After months of speculation, last month the Trump administration issued the new 30 percent year-one tariff on imported solar cells and modules. The tariffs decline over a four-year period and the first 2.5 gigawatts of imported cells are excluded in each of those four years.
While the tariff could give a boost to solar companies that manufacture cells and modules in the U.S., it will raise costs for companies making solar cells abroad, as well as companies relying on low-cost imports of solar cells and modules made outside of the U.S.
GTM Research predicts that the price of solar panels will rise by 10 cents a watt on average in the first year of the tariff. At the same time the U.S. solar industry is expected to see a net reduction in installations of 11 percent this year.

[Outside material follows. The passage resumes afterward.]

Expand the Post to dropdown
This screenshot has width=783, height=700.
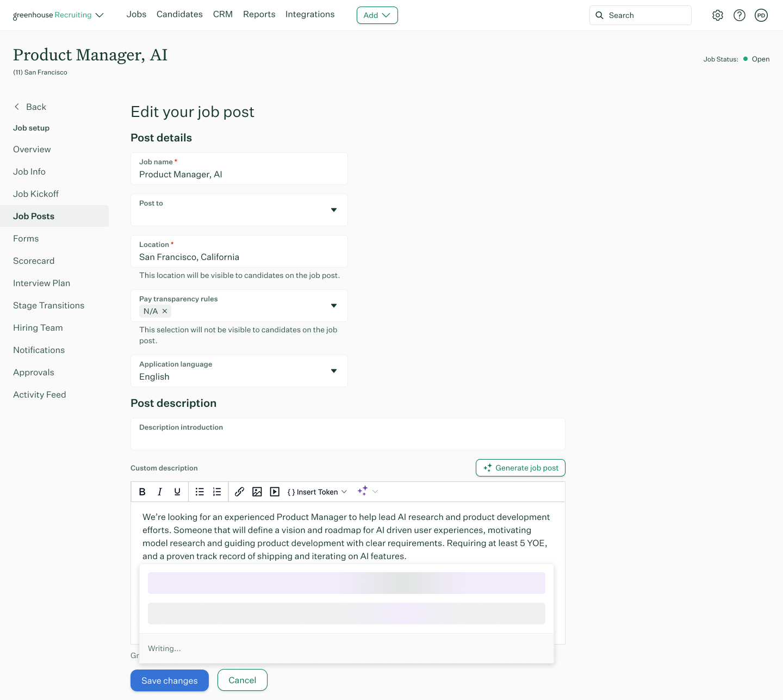pos(333,209)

As GTM Research's MJ Shiao put it, the tariff will have a “meaningful but not destructive impact" on solar installations in the U.S.
The U.S. utility-scale solar market could see the largest decline, by close to 5 gigawatts, over the next five years as a result of the tariffs. SunPower has a large utility-scale solar power plant development business, which it is trying to move away from.

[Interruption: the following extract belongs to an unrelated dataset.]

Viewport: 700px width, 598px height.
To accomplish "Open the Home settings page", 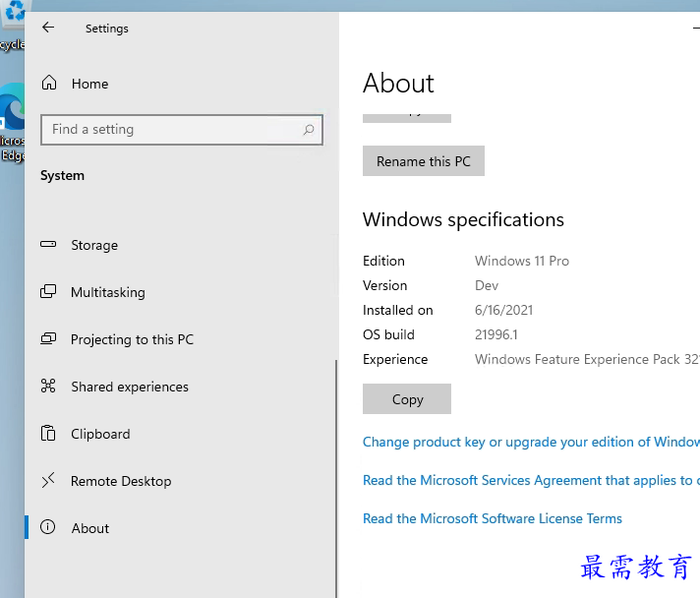I will pyautogui.click(x=88, y=85).
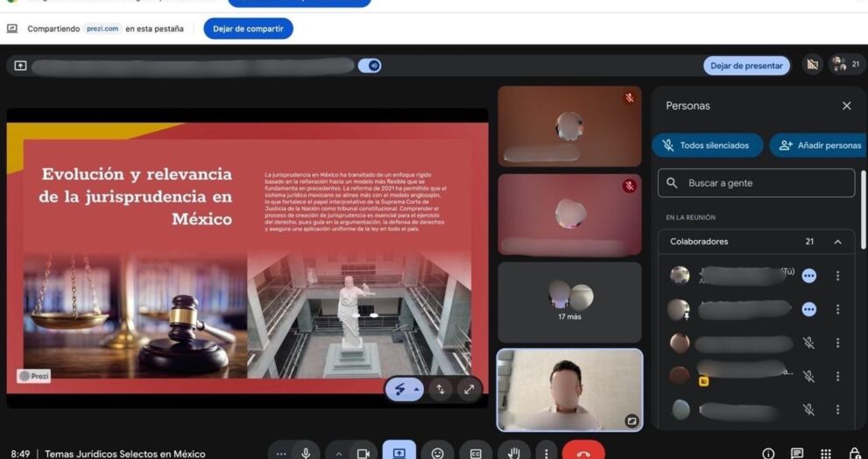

SunPower could avoid the negative effects of the tariff on its business if it can manage to convince the Trump administration to give it an exemption. Companies can apply to have certain solar products exempt from the import tariff.
SunPower said in its earnings call that it should be exempt because only it can make “a copper-plated, interdigitated back contact solar cell.” With the exclusion, the company said it would be able to invest in further research and development of that technology.
From “what we've read so far, [it] suggests that we're a good fit for exclusion. We’ll see,” said Werner.
Werner also said that if the company receives an exemption, it would likely be able to recapture the majority of the lost business.
Companies need to file for exemptions with the Office of the U.S. Trade Representative. Details of the exemption process were announced on February 14 (the day SunPower held its earnings call), and companies have 30 days to file for the exclusion. There will be another 30 days of a public comment period, and then the administration will make its decisions.
However, in case SunPower does not receive an exclusion, the company is already looking to cut costs. SunPower has also been in the process of streamlining its business and improving liquidity before the tariffs were announced to address fluctuating global solar markets.
In the run-up to the exemption decision, SunPower said it has been building up safe-harbor inventory in the U.S. It’s got at least three months' worth of tariff-free solar panels stocked. At the same time, the company has been looking to grow its international business.
One of the strategies that SunPower has used to create more liquidity has been to sell off assets. That started with the sale of SunPower’s stake in YieldCo 8point3.
The company also plans to sell its leases, which include 45,000 contracts that deliver monthly payments from 400 megawatts of rooftop solar panels. Werner said last week that SunPower hopes to close the lease sale “in the first half of this year,” and that it could generate “$200 million in cash.”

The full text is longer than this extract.